AI Didn't Replace Our Workers. It Replaced Our SaaS Stack.
Time magazine ran a piece this week on small businesses replacing workers with AI. They mentioned my company. Here's the version of the story that's more useful to other operators.

In November 2025, Claude Opus 4.5 came out, and I realized I could rebuild a billion-dollar company's software stack with a small team and a few months of focused work.
I run Sonora, a premium online guitar mentorship company with over 6,000 graduates and a team of around 30. We've been operating for seven years. For most of that history, we did what every other modern small business does: we paid HubSpot, Calendly, Vimeo, DocuSign, and a dozen other SaaS vendors for the operational backbone of the company.
By April 2026, all of that was gone. We'd replaced our entire SaaS stack with internal tools built on Supabase, Vercel and Claude. The cost difference is about $250,000 per year. The capability difference is bigger than the cost difference.
That's the actual story. The Time piece focused on the headcount changes that followed, which is fair journalism, but it's a downstream effect of the real shift. We didn't decide to cut headcount and then automate around it. We rebuilt the operational layer, and a portion of the work it used to coordinate stopped existing. The headcount math was second-order.
In parallel, I launched a class called Pioneer Species to upskill everyone on my team plus around 80 non-technical friends into AI engineering. If there's a single word for what this story is actually about, it isn't displacement. It's closer to upskilling.
Get the framing right and the rest of the playbook is obvious. Get it wrong and you'll spend the next 18 months running the wrong experiments.
What we actually rebuilt
The SaaS stack I inherited as the company scaled looked like every other modern small business:
- HubSpot for CRM, marketing automation, and email
- Calendly/Oncehub for scheduling
- Vimeo for video hosting
- Slack for student communication
- Aloware for calls and SMS
- DocuSign for contracts
- A dozen other point tools for finance, ops, and support
Each tool was useful. Each tool was also a closed system. None of them talked to each other without an integration layer (Zapier, Make, n8n) that broke regularly. None of them could be customized to the specific workflow of an online guitar school. All of them charged per-seat fees that scaled linearly with the company.

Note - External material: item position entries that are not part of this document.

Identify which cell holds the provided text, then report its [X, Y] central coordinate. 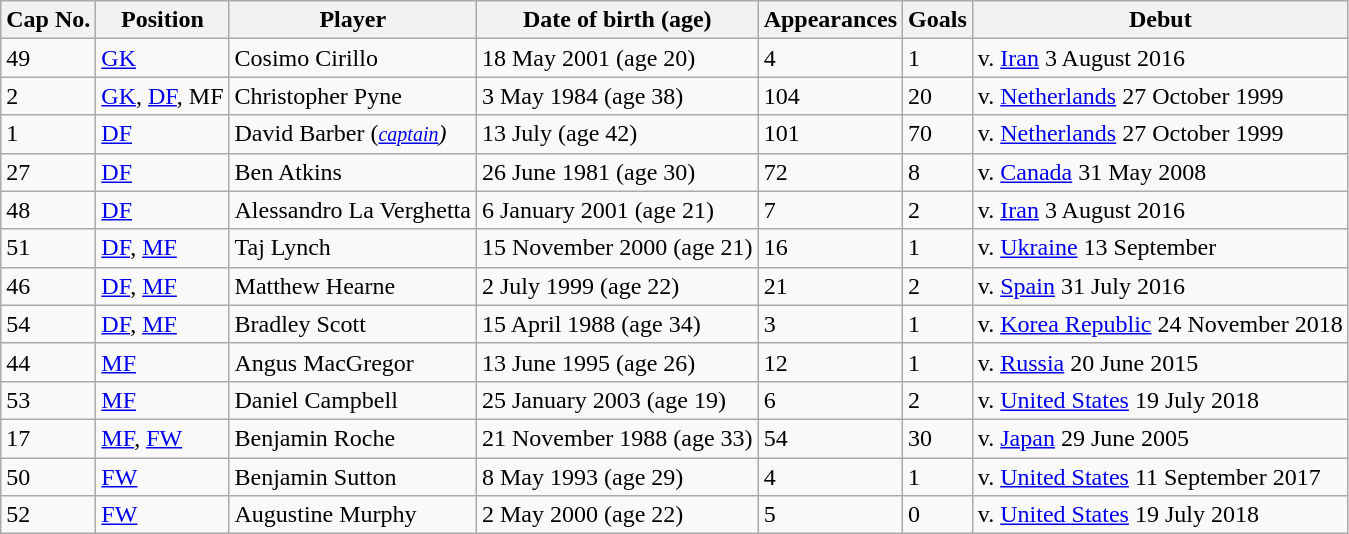
v. United States 11 September 2017 [1160, 477]
Angus MacGregor [352, 362]
53 [48, 400]
104 [830, 96]
GK [162, 58]
72 [830, 172]
26 June 1981 (age 30) [617, 172]
101 [830, 134]
Position [162, 20]
50 [48, 477]
v. Ukraine 13 September [1160, 248]
5 [830, 515]
30 [938, 438]
3 May 1984 (age 38) [617, 96]
20 [938, 96]
12 [830, 362]
Benjamin Roche [352, 438]
Bradley Scott [352, 324]
21 November 1988 (age 33) [617, 438]
Debut [1160, 20]
44 [48, 362]
17 [48, 438]
Goals [938, 20]
15 April 1988 (age 34) [617, 324]
Cap No. [48, 20]
Augustine Murphy [352, 515]
13 July (age 42) [617, 134]
48 [48, 210]
52 [48, 515]
21 [830, 286]
GK, DF, MF [162, 96]
6 [830, 400]
16 [830, 248]
3 [830, 324]
18 May 2001 (age 20) [617, 58]
David Barber (captain) [352, 134]
Ben Atkins [352, 172]
v. Korea Republic 24 November 2018 [1160, 324]
Alessandro La Verghetta [352, 210]
v. Spain 31 July 2016 [1160, 286]
Taj Lynch [352, 248]
Cosimo Cirillo [352, 58]
49 [48, 58]
8 May 1993 (age 29) [617, 477]
Christopher Pyne [352, 96]
8 [938, 172]
Matthew Hearne [352, 286]
13 June 1995 (age 26) [617, 362]
15 November 2000 (age 21) [617, 248]
Date of birth (age) [617, 20]
70 [938, 134]
0 [938, 515]
Daniel Campbell [352, 400]
46 [48, 286]
51 [48, 248]
Appearances [830, 20]
27 [48, 172]
MF, FW [162, 438]
7 [830, 210]
Benjamin Sutton [352, 477]
2 May 2000 (age 22) [617, 515]
25 January 2003 (age 19) [617, 400]
v. Russia 20 June 2015 [1160, 362]
Player [352, 20]
v. Japan 29 June 2005 [1160, 438]
2 July 1999 (age 22) [617, 286]
6 January 2001 (age 21) [617, 210]
v. Canada 31 May 2008 [1160, 172]
Locate the cell with the specified text and output its (x, y) center coordinate. 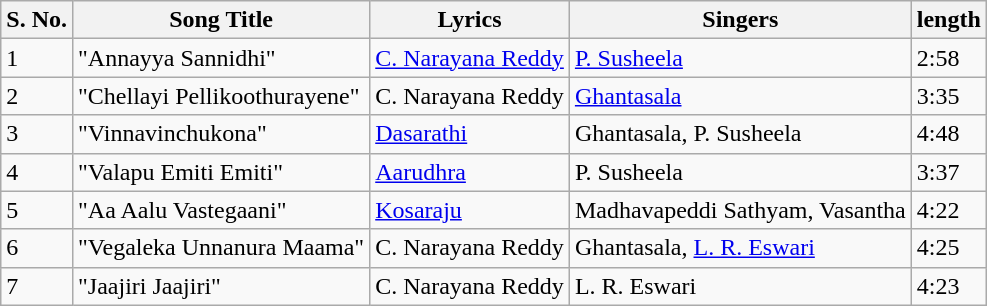
Song Title (220, 20)
Madhavapeddi Sathyam, Vasantha (740, 210)
Ghantasala, L. R. Eswari (740, 248)
length (948, 20)
4:23 (948, 286)
4:48 (948, 134)
3 (37, 134)
5 (37, 210)
"Aa Aalu Vastegaani" (220, 210)
7 (37, 286)
Lyrics (470, 20)
Ghantasala (740, 96)
3:35 (948, 96)
4:25 (948, 248)
2:58 (948, 58)
"Vinnavinchukona" (220, 134)
4:22 (948, 210)
4 (37, 172)
"Annayya Sannidhi" (220, 58)
Singers (740, 20)
Kosaraju (470, 210)
S. No. (37, 20)
1 (37, 58)
Aarudhra (470, 172)
Ghantasala, P. Susheela (740, 134)
Dasarathi (470, 134)
"Vegaleka Unnanura Maama" (220, 248)
3:37 (948, 172)
"Jaajiri Jaajiri" (220, 286)
2 (37, 96)
L. R. Eswari (740, 286)
"Valapu Emiti Emiti" (220, 172)
"Chellayi Pellikoothurayene" (220, 96)
6 (37, 248)
Identify which cell holds the provided text, then report its (X, Y) central coordinate. 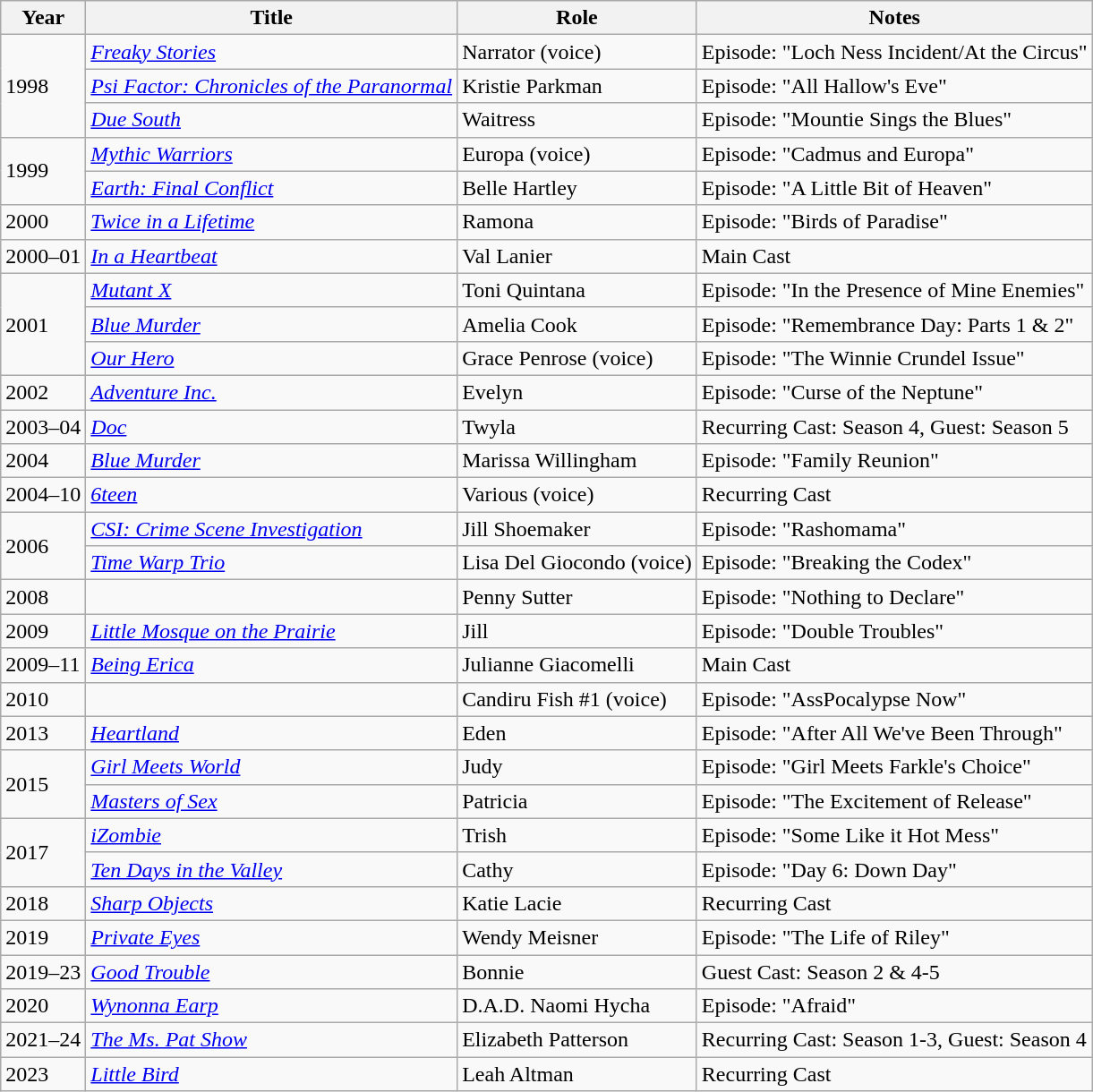
2000–01 (43, 256)
Leah Altman (577, 1074)
Notes (894, 18)
In a Heartbeat (272, 256)
Episode: "Birds of Paradise" (894, 222)
Episode: "A Little Bit of Heaven" (894, 188)
Episode: "The Life of Riley" (894, 937)
Heartland (272, 733)
Bonnie (577, 971)
Episode: "Afraid" (894, 1006)
1999 (43, 171)
1998 (43, 86)
Episode: "Cadmus and Europa" (894, 154)
Eden (577, 733)
Title (272, 18)
2021–24 (43, 1040)
Recurring Cast: Season 4, Guest: Season 5 (894, 427)
2004–10 (43, 495)
2020 (43, 1006)
2023 (43, 1074)
iZombie (272, 835)
Episode: "Breaking the Codex" (894, 563)
Recurring Cast: Season 1-3, Guest: Season 4 (894, 1040)
Doc (272, 427)
Episode: "In the Presence of Mine Enemies" (894, 290)
Episode: "All Hallow's Eve" (894, 86)
2009–11 (43, 665)
Episode: "AssPocalypse Now" (894, 699)
Masters of Sex (272, 801)
Psi Factor: Chronicles of the Paranormal (272, 86)
Ramona (577, 222)
Julianne Giacomelli (577, 665)
Sharp Objects (272, 903)
Amelia Cook (577, 324)
Episode: "Day 6: Down Day" (894, 869)
2006 (43, 546)
Judy (577, 767)
Candiru Fish #1 (voice) (577, 699)
Grace Penrose (voice) (577, 358)
Cathy (577, 869)
2018 (43, 903)
Episode: "Some Like it Hot Mess" (894, 835)
Katie Lacie (577, 903)
Ten Days in the Valley (272, 869)
Belle Hartley (577, 188)
Episode: "Mountie Sings the Blues" (894, 120)
Little Bird (272, 1074)
Mutant X (272, 290)
Episode: "After All We've Been Through" (894, 733)
Private Eyes (272, 937)
2017 (43, 852)
Girl Meets World (272, 767)
Role (577, 18)
Twyla (577, 427)
Good Trouble (272, 971)
Various (voice) (577, 495)
Patricia (577, 801)
Time Warp Trio (272, 563)
Being Erica (272, 665)
2013 (43, 733)
Evelyn (577, 392)
Episode: "Girl Meets Farkle's Choice" (894, 767)
2010 (43, 699)
Freaky Stories (272, 52)
Narrator (voice) (577, 52)
Europa (voice) (577, 154)
Episode: "The Excitement of Release" (894, 801)
Waitress (577, 120)
Mythic Warriors (272, 154)
2019 (43, 937)
2019–23 (43, 971)
Episode: "Nothing to Declare" (894, 597)
Year (43, 18)
Penny Sutter (577, 597)
Episode: "Curse of the Neptune" (894, 392)
Twice in a Lifetime (272, 222)
Due South (272, 120)
Trish (577, 835)
The Ms. Pat Show (272, 1040)
Episode: "Loch Ness Incident/At the Circus" (894, 52)
2001 (43, 324)
Episode: "Remembrance Day: Parts 1 & 2" (894, 324)
6teen (272, 495)
Episode: "Rashomama" (894, 529)
2000 (43, 222)
Episode: "Family Reunion" (894, 461)
CSI: Crime Scene Investigation (272, 529)
Our Hero (272, 358)
Elizabeth Patterson (577, 1040)
Kristie Parkman (577, 86)
Little Mosque on the Prairie (272, 631)
Wendy Meisner (577, 937)
Lisa Del Giocondo (voice) (577, 563)
2002 (43, 392)
Adventure Inc. (272, 392)
Toni Quintana (577, 290)
2008 (43, 597)
2004 (43, 461)
Earth: Final Conflict (272, 188)
Guest Cast: Season 2 & 4-5 (894, 971)
Jill (577, 631)
2015 (43, 784)
Wynonna Earp (272, 1006)
Episode: "The Winnie Crundel Issue" (894, 358)
2009 (43, 631)
D.A.D. Naomi Hycha (577, 1006)
Marissa Willingham (577, 461)
Episode: "Double Troubles" (894, 631)
Val Lanier (577, 256)
2003–04 (43, 427)
Jill Shoemaker (577, 529)
Pinpoint the cell where the given text exists, returning its (X, Y) midpoint coordinate. 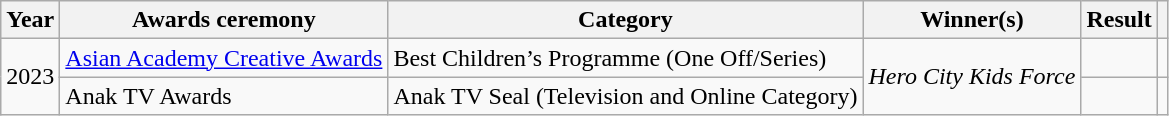
Anak TV Seal (Television and Online Category) (626, 96)
Awards ceremony (224, 20)
Anak TV Awards (224, 96)
Hero City Kids Force (972, 77)
2023 (30, 77)
Asian Academy Creative Awards (224, 58)
Category (626, 20)
Year (30, 20)
Winner(s) (972, 20)
Best Children’s Programme (One Off/Series) (626, 58)
Result (1119, 20)
For the text-containing cell, return its midpoint in [x, y] coordinate format. 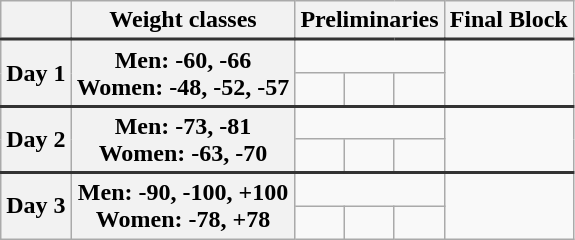
Weight classes [183, 20]
Day 1 [36, 74]
Day 3 [36, 206]
Men: -90, -100, +100 Women: -78, +78 [183, 206]
Men: -73, -81 Women: -63, -70 [183, 140]
Preliminaries [370, 20]
Final Block [508, 20]
Day 2 [36, 140]
Men: -60, -66 Women: -48, -52, -57 [183, 74]
Locate the cell with the specified text and output its (x, y) center coordinate. 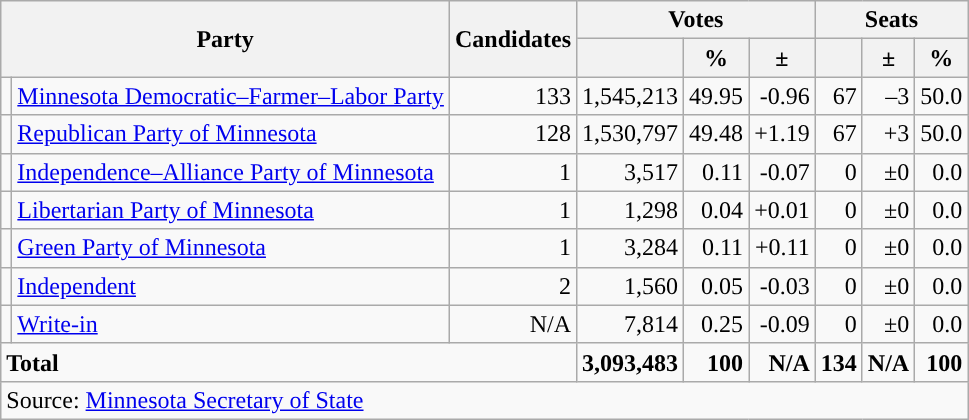
+0.11 (782, 248)
1,560 (630, 286)
0.05 (716, 286)
+1.19 (782, 134)
Seats (892, 20)
+3 (888, 134)
+0.01 (782, 210)
Minnesota Democratic–Farmer–Labor Party (231, 96)
-0.07 (782, 172)
Source: Minnesota Secretary of State (484, 400)
128 (512, 134)
49.95 (716, 96)
3,284 (630, 248)
7,814 (630, 324)
-0.03 (782, 286)
3,517 (630, 172)
Green Party of Minnesota (231, 248)
Votes (696, 20)
0.04 (716, 210)
133 (512, 96)
49.48 (716, 134)
–3 (888, 96)
1,298 (630, 210)
3,093,483 (630, 362)
Independence–Alliance Party of Minnesota (231, 172)
1,530,797 (630, 134)
1,545,213 (630, 96)
Total (289, 362)
0.25 (716, 324)
Libertarian Party of Minnesota (231, 210)
Independent (231, 286)
Party (226, 39)
2 (512, 286)
Candidates (512, 39)
Republican Party of Minnesota (231, 134)
-0.09 (782, 324)
Write-in (231, 324)
134 (838, 362)
-0.96 (782, 96)
Output the (x, y) coordinate of the center of the cell containing the given text.  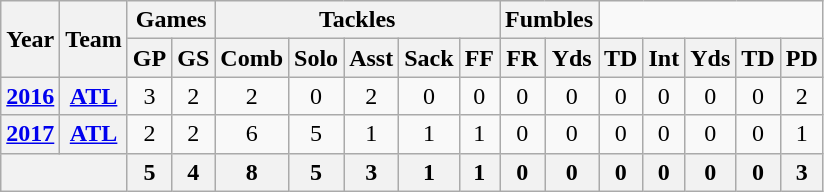
2017 (30, 134)
Sack (429, 58)
Solo (316, 58)
Fumbles (550, 20)
6 (252, 134)
PD (802, 58)
GP (149, 58)
FR (522, 58)
2016 (30, 96)
8 (252, 172)
FF (479, 58)
Int (664, 58)
Comb (252, 58)
Games (170, 20)
Asst (372, 58)
Team (94, 39)
4 (194, 172)
GS (194, 58)
Year (30, 39)
Tackles (358, 20)
Search for the cell housing the specified text and yield its (x, y) center coordinate. 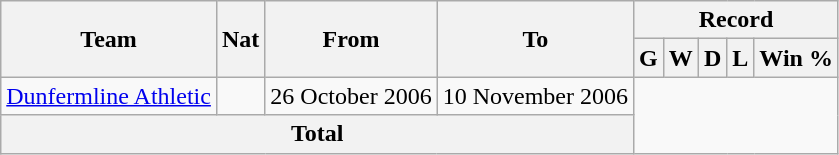
L (740, 58)
Win % (796, 58)
W (680, 58)
Nat (240, 39)
Team (109, 39)
10 November 2006 (535, 96)
Dunfermline Athletic (109, 96)
From (351, 39)
Record (736, 20)
D (712, 58)
Total (318, 134)
26 October 2006 (351, 96)
G (649, 58)
To (535, 39)
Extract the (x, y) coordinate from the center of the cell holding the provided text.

When Claude Opus 4.5 launched, the equation changed. I could build internal versions of every one of those tools in weeks, not years. Not better than the SaaS versions on every dimension. But specifically shaped to our workflows, fully integrated by default, and owned outright.
The stack we have today:
- Supabase as the single source of truth for student, sales, and operational data
- Custom CRM built on Supabase, replacing HubSpot
- Custom scheduling, replacing Calendly
- Custom video hosting and progress tracking, replacing Vimeo
- Custom split testing and analytics stack
- Stripe as the only third-party we kept for payments
- Custom messaging platform for student communication
- Claude API as the intelligence layer that does the work agents used to be too limited to handle
This isn't a stack you could have built six months ago. Without Claude 4.5-class models, the agents couldn't reliably handle the long-running operational tasks the SaaS tools coordinated. With them, they can.
The agent layer wraps everything
Once your data lives in one place, agents become trivial to point at it.
This is the half of the story most operators miss. Replacing the SaaS stack is the architectural shift. The agent layer on top is what makes that shift compound.
At Sonora today, anyone on the team can ask Claude for arbitrarily complex things about the business and get an answer in seconds. "Which mentors had the strongest student outcomes last quarter, broken down by genre focus?" "Show me every student who's stalled out in the last 30 days and what's going on with them." "Draft re-engagement messages for the 14 students who haven't logged in this week, personalized to where they are in the curriculum." A year ago each of those was a small project. Now they're prompts.
The same is true for actions, not just insights. Agents schedule and reschedule sessions, draft outbound messages, flag churn risk, kick off onboarding sequences, reconcile billing edge cases, and run multi-step workflows that used to require a human stitching three tools together. When the system underneath is unified, an agent can operate across the entire surface area of the business without anyone having to wire up ten APIs and a pile of Zapier glue.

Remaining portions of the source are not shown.